James, I got this from the site you offered:
The calculation of the DMI is fairly complex, and consists of three lines:
+DI: current positive directional index, the range of highs divided by the price range over the last day and previous close, smoothed over a given number of periods. -DI: current negative directional index, the range of lows divided by the price range over the last day and previous close, smoothed over a given number of periods. ADX: modified moving average of the difference of +DI and -DI divided by the sum of +DI and -DI, multiplied by 100.
I'm trying to interpret this stuff.

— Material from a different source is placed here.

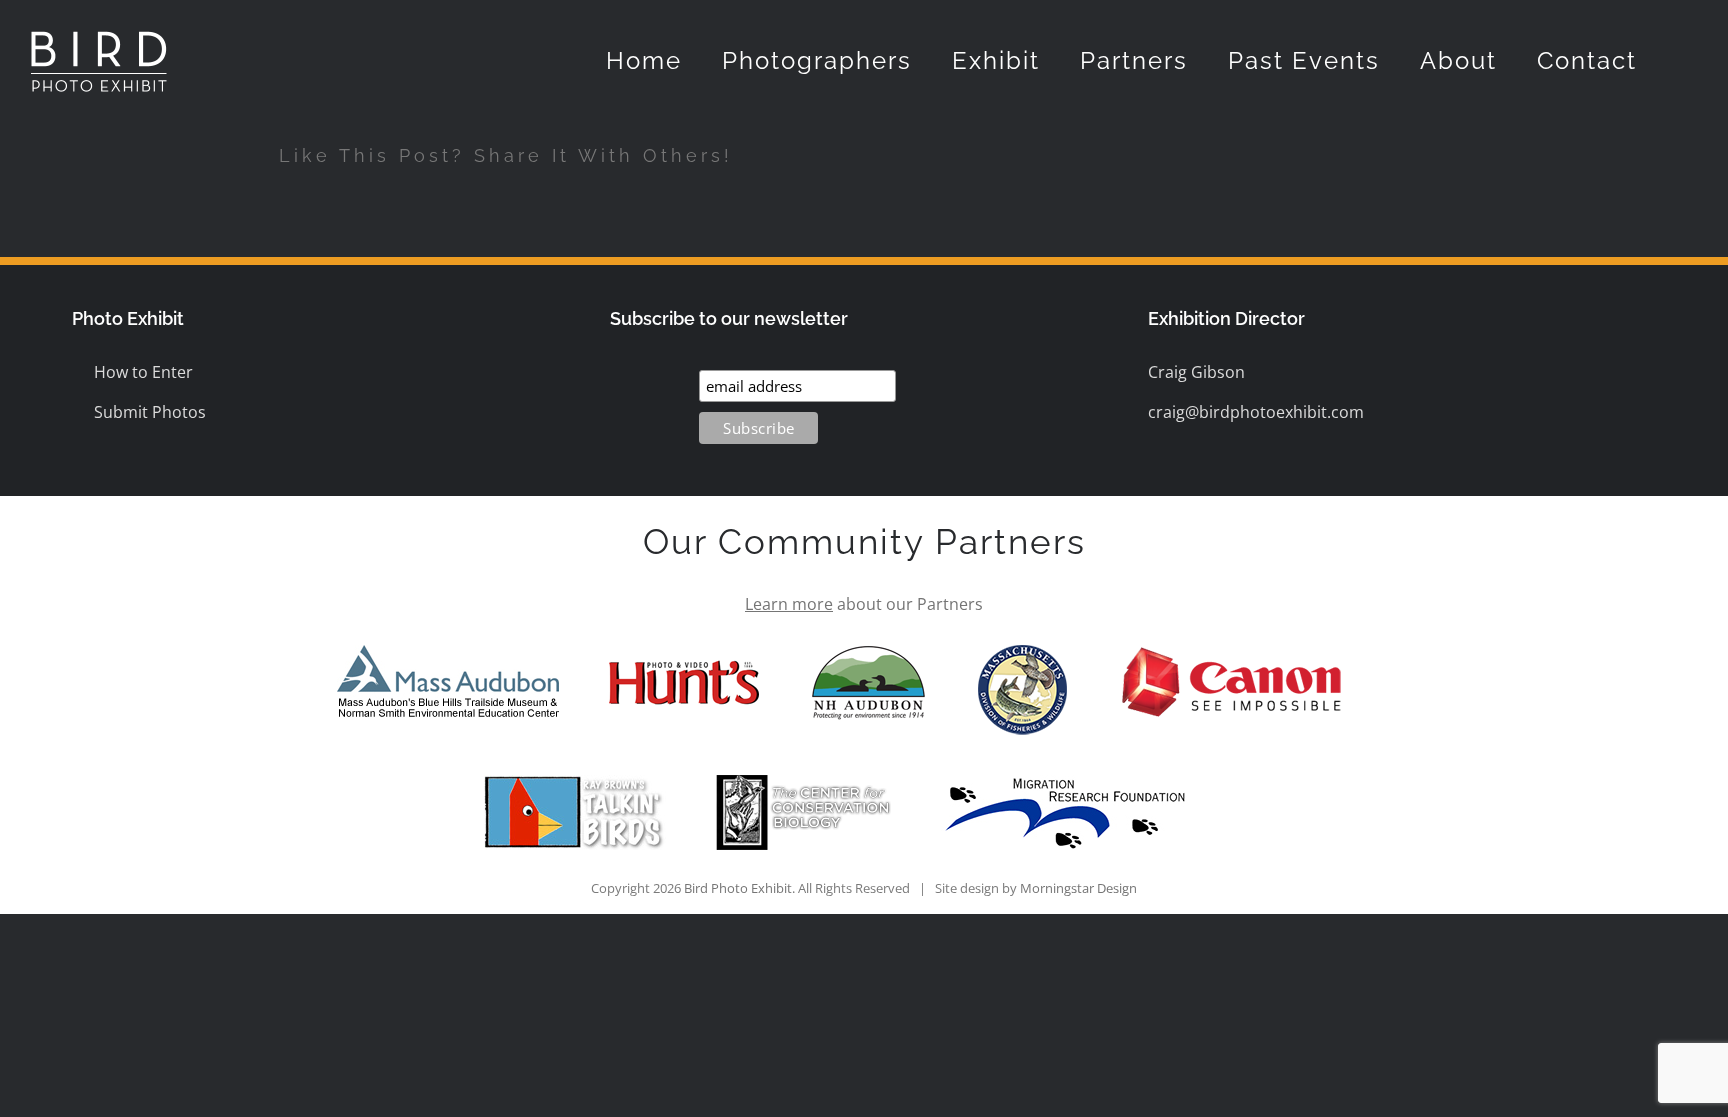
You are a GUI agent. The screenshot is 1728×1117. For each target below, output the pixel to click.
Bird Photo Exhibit (738, 888)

Is this how you think it translates mathematically?
+DI: ABS(Ph(t)-Ph(t-1))/ABS(Pc(t)-Pc(t-1)), smoothed, where Ph(t) is the high price in period t, Pc(t) is the closing price in period t, and ABS stands for absolute value, i.e., ignore minus signs.
-DI: ABS(Pl(t)-Pl(t-1)/ABS(Pc(t)-Pc(t-1)), smoothed, were Pl(t) is the low price in period t.
ADX: Form the ratio of the difference +DI and -DI over the sum of +DI and -DI, then smooth and take moving average.
Is this your interpretation or am I missing something? Also, do you have any notion of the number of periods to use for the smoothing?